I will not be able to change the IP address at any site because they are separate clients, and are in full production.

Rajeev

I agree that it will be helpful to know what kind of devices you are working with. Some of the alternatives would depend on which platform you are using.

I assume that the addresses you have given are the inside addresses of the remotes. What are the outside addresses? Are the remote sites doing any address translation? It seems to me that if site 1 and site 3 are using the same addressing scheme for their inside networks, that your solution will be to do some kind of address translation for one of the sites as it enters the central network.

The alternatives for preventing one remote site from communicating with another remote site will depend on what platform is being used for VPN.

HTH

Rick

All the clients have real IP address on the outside interfaces... they are doing some NAT on web servers.

Thanks for all the help...

Rajeev

So long as each client has a unique (real) IP address on the outside interface then setting up IPSec can be done without much difficulty.
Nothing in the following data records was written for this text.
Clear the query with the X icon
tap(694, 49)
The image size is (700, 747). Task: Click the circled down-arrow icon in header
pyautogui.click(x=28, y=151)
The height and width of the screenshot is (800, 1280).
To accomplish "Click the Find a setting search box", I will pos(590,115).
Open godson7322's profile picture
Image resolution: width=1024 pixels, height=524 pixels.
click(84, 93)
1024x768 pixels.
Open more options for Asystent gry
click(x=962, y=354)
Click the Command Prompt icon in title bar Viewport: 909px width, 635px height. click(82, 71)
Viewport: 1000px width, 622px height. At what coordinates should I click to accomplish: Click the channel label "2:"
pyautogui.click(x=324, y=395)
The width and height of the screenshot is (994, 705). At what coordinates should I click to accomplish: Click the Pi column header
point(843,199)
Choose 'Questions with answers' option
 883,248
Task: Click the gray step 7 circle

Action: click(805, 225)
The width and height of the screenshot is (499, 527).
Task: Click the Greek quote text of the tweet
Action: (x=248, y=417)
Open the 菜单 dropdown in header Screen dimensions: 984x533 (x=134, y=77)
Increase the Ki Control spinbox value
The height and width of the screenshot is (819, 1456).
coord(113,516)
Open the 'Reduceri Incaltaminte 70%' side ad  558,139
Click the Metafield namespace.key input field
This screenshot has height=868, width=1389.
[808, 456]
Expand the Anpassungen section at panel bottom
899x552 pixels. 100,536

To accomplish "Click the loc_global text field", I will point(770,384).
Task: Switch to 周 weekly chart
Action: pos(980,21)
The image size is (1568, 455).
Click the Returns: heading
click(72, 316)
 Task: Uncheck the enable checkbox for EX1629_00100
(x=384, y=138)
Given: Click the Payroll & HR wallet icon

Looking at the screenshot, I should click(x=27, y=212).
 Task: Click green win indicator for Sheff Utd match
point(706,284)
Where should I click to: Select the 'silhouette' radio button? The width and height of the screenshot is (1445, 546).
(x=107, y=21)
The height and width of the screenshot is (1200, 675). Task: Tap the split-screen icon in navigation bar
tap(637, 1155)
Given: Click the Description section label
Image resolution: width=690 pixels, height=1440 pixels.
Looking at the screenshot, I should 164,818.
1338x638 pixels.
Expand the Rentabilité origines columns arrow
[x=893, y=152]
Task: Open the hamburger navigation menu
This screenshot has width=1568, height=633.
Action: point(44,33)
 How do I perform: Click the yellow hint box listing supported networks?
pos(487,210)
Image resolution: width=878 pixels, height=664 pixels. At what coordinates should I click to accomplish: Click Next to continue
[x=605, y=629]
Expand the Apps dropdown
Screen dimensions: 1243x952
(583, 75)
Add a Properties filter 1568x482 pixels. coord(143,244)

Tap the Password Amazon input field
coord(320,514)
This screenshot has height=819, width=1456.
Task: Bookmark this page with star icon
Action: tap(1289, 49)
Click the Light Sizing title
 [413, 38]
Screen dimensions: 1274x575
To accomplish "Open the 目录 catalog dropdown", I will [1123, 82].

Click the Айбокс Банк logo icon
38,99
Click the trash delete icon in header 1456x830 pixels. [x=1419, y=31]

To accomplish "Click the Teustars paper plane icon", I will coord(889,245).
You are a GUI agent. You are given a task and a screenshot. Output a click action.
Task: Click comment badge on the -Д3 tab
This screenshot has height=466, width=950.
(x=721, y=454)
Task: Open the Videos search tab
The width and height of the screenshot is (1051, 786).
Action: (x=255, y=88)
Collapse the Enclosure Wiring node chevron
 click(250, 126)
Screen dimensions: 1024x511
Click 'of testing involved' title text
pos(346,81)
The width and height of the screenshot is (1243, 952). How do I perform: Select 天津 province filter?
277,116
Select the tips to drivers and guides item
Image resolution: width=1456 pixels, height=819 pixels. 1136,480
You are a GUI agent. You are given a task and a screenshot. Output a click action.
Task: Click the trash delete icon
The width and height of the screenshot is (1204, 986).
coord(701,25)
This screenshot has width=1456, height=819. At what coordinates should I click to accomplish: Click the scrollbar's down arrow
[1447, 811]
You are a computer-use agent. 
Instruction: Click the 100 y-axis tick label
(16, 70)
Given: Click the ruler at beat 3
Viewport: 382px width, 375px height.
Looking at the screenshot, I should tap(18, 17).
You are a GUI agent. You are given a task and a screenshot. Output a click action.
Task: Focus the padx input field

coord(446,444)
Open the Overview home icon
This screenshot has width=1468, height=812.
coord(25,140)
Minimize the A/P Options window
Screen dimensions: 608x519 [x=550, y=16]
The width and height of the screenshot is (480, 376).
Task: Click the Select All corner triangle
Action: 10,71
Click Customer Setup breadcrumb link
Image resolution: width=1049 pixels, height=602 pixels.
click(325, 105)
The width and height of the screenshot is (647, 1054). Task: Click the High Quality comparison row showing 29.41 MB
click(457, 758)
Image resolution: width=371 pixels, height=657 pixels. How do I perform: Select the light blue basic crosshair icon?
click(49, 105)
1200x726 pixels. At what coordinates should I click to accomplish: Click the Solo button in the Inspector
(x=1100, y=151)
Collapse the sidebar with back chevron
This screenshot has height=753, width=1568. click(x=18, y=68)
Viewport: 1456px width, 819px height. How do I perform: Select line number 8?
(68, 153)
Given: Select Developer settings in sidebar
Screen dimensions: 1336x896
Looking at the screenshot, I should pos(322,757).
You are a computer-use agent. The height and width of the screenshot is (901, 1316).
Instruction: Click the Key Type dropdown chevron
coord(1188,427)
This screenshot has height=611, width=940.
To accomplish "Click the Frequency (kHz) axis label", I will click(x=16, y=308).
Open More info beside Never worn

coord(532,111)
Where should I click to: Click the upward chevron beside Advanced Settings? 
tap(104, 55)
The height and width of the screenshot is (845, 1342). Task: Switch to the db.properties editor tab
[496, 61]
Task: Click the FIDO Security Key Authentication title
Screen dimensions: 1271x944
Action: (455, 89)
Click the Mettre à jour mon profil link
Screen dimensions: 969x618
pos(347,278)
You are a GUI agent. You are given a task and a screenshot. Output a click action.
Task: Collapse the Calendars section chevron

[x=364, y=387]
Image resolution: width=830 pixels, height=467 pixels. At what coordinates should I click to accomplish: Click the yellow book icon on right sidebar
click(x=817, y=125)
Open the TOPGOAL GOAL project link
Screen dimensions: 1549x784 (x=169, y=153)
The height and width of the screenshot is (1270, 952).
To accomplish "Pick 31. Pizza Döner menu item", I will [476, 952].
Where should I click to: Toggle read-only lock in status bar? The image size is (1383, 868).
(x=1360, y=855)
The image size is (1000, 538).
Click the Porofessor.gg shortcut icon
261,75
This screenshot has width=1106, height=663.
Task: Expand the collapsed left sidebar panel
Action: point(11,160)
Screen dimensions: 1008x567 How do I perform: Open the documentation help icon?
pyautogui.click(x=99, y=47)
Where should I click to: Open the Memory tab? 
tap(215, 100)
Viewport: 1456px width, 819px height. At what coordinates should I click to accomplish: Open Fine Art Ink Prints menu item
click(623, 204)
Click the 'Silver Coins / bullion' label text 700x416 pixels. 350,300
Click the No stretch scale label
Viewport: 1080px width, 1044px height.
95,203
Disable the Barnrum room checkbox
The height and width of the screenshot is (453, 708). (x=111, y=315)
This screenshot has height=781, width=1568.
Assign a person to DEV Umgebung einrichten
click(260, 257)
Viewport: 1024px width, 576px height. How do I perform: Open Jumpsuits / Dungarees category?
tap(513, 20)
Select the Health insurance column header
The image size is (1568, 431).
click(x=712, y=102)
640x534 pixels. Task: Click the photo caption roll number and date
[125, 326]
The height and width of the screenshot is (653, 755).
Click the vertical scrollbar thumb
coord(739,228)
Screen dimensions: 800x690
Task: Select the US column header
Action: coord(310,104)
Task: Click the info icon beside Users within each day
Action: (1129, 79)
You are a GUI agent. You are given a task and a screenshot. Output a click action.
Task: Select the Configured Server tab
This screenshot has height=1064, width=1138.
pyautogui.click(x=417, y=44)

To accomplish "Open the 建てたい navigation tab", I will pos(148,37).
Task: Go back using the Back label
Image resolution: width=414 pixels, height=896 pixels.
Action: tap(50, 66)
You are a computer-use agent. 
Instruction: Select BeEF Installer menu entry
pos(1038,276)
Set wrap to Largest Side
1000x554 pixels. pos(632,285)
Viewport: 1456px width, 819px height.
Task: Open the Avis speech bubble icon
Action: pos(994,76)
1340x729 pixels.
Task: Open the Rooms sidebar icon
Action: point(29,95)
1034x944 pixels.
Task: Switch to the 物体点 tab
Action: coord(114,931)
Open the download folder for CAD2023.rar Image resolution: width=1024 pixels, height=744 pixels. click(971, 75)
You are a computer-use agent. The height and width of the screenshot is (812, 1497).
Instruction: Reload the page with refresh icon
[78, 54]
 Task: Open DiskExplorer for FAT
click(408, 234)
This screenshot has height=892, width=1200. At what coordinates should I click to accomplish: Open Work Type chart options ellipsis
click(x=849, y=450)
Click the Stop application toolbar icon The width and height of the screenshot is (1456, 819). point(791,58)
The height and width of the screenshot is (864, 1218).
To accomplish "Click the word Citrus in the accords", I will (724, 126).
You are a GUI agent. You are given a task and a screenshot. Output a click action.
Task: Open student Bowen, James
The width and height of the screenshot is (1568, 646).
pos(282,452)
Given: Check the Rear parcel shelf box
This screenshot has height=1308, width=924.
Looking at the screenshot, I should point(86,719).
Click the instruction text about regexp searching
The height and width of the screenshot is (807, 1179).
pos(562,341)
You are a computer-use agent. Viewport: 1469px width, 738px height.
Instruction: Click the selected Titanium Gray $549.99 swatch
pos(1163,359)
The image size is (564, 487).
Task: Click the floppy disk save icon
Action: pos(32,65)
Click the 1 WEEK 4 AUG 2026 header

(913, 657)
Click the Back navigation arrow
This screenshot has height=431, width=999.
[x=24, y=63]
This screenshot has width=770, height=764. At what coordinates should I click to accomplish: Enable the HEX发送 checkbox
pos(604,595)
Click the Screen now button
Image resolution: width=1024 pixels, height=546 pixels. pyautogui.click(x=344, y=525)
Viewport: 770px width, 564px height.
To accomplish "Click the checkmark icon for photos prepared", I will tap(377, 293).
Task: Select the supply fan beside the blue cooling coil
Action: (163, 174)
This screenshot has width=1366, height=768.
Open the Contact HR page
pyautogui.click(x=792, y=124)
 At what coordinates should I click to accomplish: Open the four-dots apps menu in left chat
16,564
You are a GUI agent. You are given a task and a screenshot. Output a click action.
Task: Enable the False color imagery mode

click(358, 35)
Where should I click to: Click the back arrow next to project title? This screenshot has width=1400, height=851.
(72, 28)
You peer to the unique IP address.

What will make implementing this difficult is a routing issue. If you have a packet with destination address 10.1.1.4 which VPN tunnel should it go through? I do not know of a way to solve this other than through some Network Address translation. I think that the optimum solution would be to get one of the clients to translate addresses on traffic that they send to you.

HTH

Rick

Site 1 and 3 has a PIX 515E 6.3

Site 2 has a Cisco 871 12...

In my office I have a PIX 515E 6.3

You really will have to seriously consider assisting one site in changing their network's address ranges.

Until that occurs you could use some sort of 1-1 NAT strategy on one of the sites, but you'll have to setup maps for EACH and EVERY machine, and you'll have to do them all statically, if you want to be able to reliably get to certain machines--no using a pool of 255 addresses mapping to the network segment.

I'd implement this on one site, and look at migrating them over. If they're using DHCP it's not super difficult, just set up the new range one night, and switch it over. In the morning they all change. Then you can take care of any servers. Of course if they have any programs, or scripts with IPs defined rather than DNS names, it might be a bit more work, but really an unavoidable result of tying disparate networks together.

you can install another router on site1 or site3 to do another nat.

e.g.

from site1 lan <--> pix515e <--> vpn/www <--> your office

to site1 lan <--> router <--> pix515e <--> vpn/www <--> your office

the router can nat the original 10.1.1.x to 10.1.2.x, so from your office point of view, the remote peer net is 10.1.2.x not 10.1.1.x. also you don't have to change the site1 net scheme.